Speaker: Benjamin Hadjibeyli (ENS de Lyon)
Topic: Geometry of distance-rationalization
When: 2:30-3:30, Tuesday 27 August
Where: Room 5115, OGGB
Abstract: Representing voting rules in the unit simplex by considering only the distribution of voter preferences is a classical approach to voting theory, for example in the books of Donald Saari. However, it has not yet been applied to the distance-rationalization framework. We aim to analyse general properties of distance-rationalizable voting rules by looking at the geometry of their consensus and metric under this representation. This leads to interesting geometric questions involving metric spaces.

Slides are available.

Speaker: Mark Wilson (Computer Science)
Topic: “Distance rationalization of voting rules”
When: 2:30-3:30, Tuesday 20 August
Where: Room 5115, OGGB
Abstract:
A promising unifying framework for social choice involves the concept of measuring how far a preference profile is from an acknowledged consensus, with respect to some distance measure. This has been actively studied recently, particularly by Elkind, Faliszewski, and Slinko.

This is an introductory talk, giving basic definitions, examples, and results, to set the scene for next week’s talk.

Slides are available.

Speaker: Patrick Girard (Philosophy)
Topic: “Belief revision and the limit assumption: Tension between static belief and belief dynamics”
When: 2:30-3:30, Tuesday 13 August
Where: Room 5115, OGGB
Abstract:
…so there’s this assumption called the limit assumption which basically says that doxastic orders are well-founded. If you only consider beliefs as being static, the assumption is philosophically implausible. However, when you do belief change, than it becomes crucial for a lot of doxastic operations. Without it, you can’t be sure that revising a belief set returns a belief set. Which considerations is more important? Static or dynamic? I will try and explain what that all means.

Speaker:     Arkadii Slinko
Affiliation: University of Auckland
Title:       Clone Structures
Date:        Tuesday, 4 Jun 2013
Time:        14:00
Location:    303-412

In Economics, a set of linear orders is normally interpreted as a set of opinions of agents about objects in C.  Cloning candidates (products) is one of the most sophisticated tools of manipulation of elections (consumer surveys). Unfortunately most common voting rules are vulnerable to this method of manipulation. So clones do matter.
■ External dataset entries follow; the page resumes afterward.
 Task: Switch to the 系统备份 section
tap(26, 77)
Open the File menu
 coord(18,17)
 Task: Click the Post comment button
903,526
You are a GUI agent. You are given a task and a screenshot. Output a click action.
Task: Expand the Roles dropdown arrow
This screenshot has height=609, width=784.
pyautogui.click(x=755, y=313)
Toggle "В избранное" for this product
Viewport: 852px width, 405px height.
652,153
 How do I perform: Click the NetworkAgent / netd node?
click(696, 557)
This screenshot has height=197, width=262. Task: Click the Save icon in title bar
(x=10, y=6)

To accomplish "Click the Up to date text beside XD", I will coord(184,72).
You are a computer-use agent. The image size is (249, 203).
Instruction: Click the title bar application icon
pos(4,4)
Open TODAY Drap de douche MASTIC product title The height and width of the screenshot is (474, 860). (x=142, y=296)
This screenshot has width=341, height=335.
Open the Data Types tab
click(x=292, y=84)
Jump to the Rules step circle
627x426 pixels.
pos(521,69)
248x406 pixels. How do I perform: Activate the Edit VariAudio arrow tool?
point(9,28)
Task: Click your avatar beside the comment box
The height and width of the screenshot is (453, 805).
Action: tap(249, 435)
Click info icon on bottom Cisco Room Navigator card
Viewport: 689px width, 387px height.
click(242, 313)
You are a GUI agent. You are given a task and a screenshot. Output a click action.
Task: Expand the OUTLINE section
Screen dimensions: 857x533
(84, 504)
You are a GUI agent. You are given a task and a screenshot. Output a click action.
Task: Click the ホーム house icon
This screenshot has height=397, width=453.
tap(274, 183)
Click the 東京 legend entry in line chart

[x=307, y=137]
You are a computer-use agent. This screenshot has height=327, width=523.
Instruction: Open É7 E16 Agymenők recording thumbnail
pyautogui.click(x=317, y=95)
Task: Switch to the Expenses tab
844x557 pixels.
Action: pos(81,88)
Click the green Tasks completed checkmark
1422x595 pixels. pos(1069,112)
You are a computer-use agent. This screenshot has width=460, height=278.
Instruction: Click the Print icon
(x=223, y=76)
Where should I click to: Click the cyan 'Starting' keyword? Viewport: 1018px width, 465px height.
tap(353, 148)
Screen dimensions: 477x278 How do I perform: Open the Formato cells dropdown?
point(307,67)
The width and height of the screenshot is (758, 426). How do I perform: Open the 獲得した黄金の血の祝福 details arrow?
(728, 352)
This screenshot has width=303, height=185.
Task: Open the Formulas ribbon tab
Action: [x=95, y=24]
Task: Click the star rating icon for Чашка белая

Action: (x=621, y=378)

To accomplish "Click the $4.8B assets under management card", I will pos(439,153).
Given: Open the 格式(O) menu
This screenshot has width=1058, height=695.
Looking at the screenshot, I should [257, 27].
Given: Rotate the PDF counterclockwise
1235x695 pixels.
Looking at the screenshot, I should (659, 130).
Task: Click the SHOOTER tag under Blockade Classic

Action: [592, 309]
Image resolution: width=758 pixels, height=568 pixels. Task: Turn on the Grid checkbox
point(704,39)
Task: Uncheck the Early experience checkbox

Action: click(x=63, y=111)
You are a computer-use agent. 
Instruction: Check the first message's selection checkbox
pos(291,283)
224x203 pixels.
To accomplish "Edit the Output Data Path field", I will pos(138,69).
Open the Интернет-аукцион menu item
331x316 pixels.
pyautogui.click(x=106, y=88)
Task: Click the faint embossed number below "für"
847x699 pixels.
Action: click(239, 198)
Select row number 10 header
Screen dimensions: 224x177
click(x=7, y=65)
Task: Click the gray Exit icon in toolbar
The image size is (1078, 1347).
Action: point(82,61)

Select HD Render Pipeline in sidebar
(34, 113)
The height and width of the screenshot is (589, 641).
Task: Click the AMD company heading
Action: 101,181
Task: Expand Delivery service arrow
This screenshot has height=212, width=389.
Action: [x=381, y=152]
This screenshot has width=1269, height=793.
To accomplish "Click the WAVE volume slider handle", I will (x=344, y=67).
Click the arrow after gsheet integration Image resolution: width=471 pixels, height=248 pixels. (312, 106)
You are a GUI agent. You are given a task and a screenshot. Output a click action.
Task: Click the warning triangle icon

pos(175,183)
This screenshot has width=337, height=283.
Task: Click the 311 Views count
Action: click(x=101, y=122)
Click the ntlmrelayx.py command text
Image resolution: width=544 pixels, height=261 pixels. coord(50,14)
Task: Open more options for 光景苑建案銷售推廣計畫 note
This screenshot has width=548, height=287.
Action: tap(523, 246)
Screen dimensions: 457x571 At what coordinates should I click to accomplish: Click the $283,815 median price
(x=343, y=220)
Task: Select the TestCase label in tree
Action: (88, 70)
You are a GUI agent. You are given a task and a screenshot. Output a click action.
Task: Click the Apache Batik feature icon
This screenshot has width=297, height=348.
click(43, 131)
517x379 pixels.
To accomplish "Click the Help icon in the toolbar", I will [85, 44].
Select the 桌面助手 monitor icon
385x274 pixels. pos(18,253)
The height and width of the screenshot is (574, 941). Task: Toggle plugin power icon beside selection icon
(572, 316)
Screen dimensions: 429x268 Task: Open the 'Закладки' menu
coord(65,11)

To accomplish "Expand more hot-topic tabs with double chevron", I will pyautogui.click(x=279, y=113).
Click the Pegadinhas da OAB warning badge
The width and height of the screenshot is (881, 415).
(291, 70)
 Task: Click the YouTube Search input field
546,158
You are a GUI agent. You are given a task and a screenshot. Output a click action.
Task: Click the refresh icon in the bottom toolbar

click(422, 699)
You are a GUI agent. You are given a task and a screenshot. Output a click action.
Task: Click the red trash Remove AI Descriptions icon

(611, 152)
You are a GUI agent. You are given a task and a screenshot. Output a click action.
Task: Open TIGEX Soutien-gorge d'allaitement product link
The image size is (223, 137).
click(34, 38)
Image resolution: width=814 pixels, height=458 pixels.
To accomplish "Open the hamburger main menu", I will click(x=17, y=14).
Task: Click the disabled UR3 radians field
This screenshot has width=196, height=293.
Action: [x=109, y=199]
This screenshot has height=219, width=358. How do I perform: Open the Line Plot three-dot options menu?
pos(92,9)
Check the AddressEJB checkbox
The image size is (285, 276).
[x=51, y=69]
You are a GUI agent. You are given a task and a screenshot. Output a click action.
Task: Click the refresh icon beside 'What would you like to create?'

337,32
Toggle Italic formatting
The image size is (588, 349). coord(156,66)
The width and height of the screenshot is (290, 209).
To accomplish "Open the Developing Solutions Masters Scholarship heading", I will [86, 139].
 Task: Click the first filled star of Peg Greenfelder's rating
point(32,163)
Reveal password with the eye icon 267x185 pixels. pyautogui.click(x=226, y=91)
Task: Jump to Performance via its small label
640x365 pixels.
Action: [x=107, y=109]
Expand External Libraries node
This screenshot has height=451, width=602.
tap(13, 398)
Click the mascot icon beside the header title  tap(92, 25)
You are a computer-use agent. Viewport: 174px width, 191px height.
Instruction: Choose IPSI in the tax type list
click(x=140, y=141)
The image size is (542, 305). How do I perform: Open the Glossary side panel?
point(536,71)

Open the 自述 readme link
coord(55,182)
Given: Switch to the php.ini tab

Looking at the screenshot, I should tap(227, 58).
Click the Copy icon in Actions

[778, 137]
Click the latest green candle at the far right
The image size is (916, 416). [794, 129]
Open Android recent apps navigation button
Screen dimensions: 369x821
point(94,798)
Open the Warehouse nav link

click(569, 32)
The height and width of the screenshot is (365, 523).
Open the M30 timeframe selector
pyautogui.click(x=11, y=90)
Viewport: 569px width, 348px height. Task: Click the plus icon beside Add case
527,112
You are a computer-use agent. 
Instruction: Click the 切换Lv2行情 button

Mathematically, a subset of C which is ranked consecutively (though possibly in different order) in all linear orders is called a clone set. All clone sets for a given family of linear orders form the clone structure. In this talk I will formalise and study properties of  clone structures. In particular, I will give an axiomatic characterisation of clone structures, define the composition of those, classify irreducible ones, and show that it is sufficient to have only three linear orders to realise any clone structure.

This is a joint work with Piotr Faliszewski (Krakow) and Edith Elkind (Oxford).

All welcome!

Speaker: Arkadii Slinko
Affiliation: The University of Auckland
Title: Secret sharing schemes 2 (elementary introduction)
Date: Tuesday, 21 May 2013
Time: 4:00 pm
Location: Room 6115, Owen Glenn Building

This is a continuation of my talk on 7 May 2013.

This time I will first introduce two large classes of ideal access structures, namely, conjunctive and disjunctive hierarchical access structures. They are characterised by the fact that users are divided into classes so that users within each class are equivalent but users belonging to different classes have different status with respect to the activity. For example, the UN Security Council with its permanent and non-permanent members is a conjunctive hierarchical access structure (to the passage of a resolution).

The main part of the talk will be focused on the connection between ideal secret sharing schemes and matroids. The theorem of Brickel and Davenport (1991) which describes this connection plays a central role in the theory of secret sharing. A short introduction to matroids will be given, no prior knowledge of matroids will be necessary.